All of these milestones have made me realize I need to figure out who I am beyond Mom, which is why I'm back in school. I love the fact that I'm learning so much and that the things I'm learning will hopefully benefit many children besides my own. I also love that when I work hard, put my priorities in the right order, I CAN do well in school.
One of my personal highlights this year was getting a 100% on a Geometry test. (I didn't have to do any proofs, which is why I did so well. I'm no help to my daughter in this field as she is taking Honors Geometry...poor girl.) The other highlight is getting an A- in my Anatomy and Physiology class. I worked sooooo hard and to have that hard work pay off is immensely satisfying. I am most grateful to my Heavenly Father for His help in this class. I had many priesthood blessings, and made sure that I read my scriptures and took care of my church responsibilities BEFORE I would study and I'm absolutely convinced that is what made all the difference.

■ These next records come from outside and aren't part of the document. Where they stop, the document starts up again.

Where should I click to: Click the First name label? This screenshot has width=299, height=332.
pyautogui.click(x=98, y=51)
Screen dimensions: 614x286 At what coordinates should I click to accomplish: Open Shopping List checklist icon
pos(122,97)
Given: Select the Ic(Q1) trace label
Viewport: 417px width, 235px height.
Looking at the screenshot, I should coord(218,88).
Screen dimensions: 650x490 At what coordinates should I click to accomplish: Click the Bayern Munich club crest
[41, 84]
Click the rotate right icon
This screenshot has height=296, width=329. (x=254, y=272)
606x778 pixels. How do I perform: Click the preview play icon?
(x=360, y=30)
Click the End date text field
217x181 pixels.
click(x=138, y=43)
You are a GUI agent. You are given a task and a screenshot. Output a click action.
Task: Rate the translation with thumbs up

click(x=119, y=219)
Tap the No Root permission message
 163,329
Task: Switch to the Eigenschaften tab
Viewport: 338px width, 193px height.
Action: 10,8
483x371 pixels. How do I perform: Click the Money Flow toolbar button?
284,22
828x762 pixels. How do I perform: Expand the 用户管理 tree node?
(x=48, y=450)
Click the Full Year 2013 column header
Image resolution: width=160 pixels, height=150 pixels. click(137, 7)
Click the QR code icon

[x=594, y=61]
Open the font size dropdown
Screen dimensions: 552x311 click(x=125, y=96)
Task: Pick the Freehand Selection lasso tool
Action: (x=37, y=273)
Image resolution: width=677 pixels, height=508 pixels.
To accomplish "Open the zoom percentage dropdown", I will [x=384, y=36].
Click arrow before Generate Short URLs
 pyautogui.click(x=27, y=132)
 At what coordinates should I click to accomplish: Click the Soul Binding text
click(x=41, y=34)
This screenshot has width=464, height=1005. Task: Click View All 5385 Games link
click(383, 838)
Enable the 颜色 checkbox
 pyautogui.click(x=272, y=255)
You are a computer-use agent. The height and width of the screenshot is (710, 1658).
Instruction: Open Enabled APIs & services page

One thing I've also learned this year is that my Heavenly Father loves me. I have had to rely on Him more than ever with my calling and as I've turned to Him in prayer (sometimes in overwhelming tears), I know He heard me and that His hand is evident in all that I do. I have seen that more keenly than ever and for that, I am grateful.
I am so grateful to be surrounded by a supportive husband and children, and good women who are such fabulous examples of grace, spirituality, motherhood and womanhood.
I look back and I know that I am not the person I was when 2010 started. I'm more sure in my testimony of my Savior and more determined to serve Him because of all He has done for me. I'm a better student of both secular and scriptural works. The Spirit speaks to me and all I have to do is listen. Just be still and listen. (Unlike my husband and dog right now....they're playing and she's barking her heart out. They're not being very still.) Time with my family has become even more precious than ever and I do whatever I can to protect that time.
So here's to 2010...all the good, the bad, the ugly, and the beautiful moments. Hopefully the bad and the ugly moments will fade from my memory and the good and the beautiful moments will become even sweeter with time as I look back on them fondly. 2011 no doubt holds many adventures for me and my family and I hope to report that I'm not the same person at the end of 2011 as when I started the year. That means that I'm progressing and becoming who my Heavenly Father sees I can be.
Happy New Year all!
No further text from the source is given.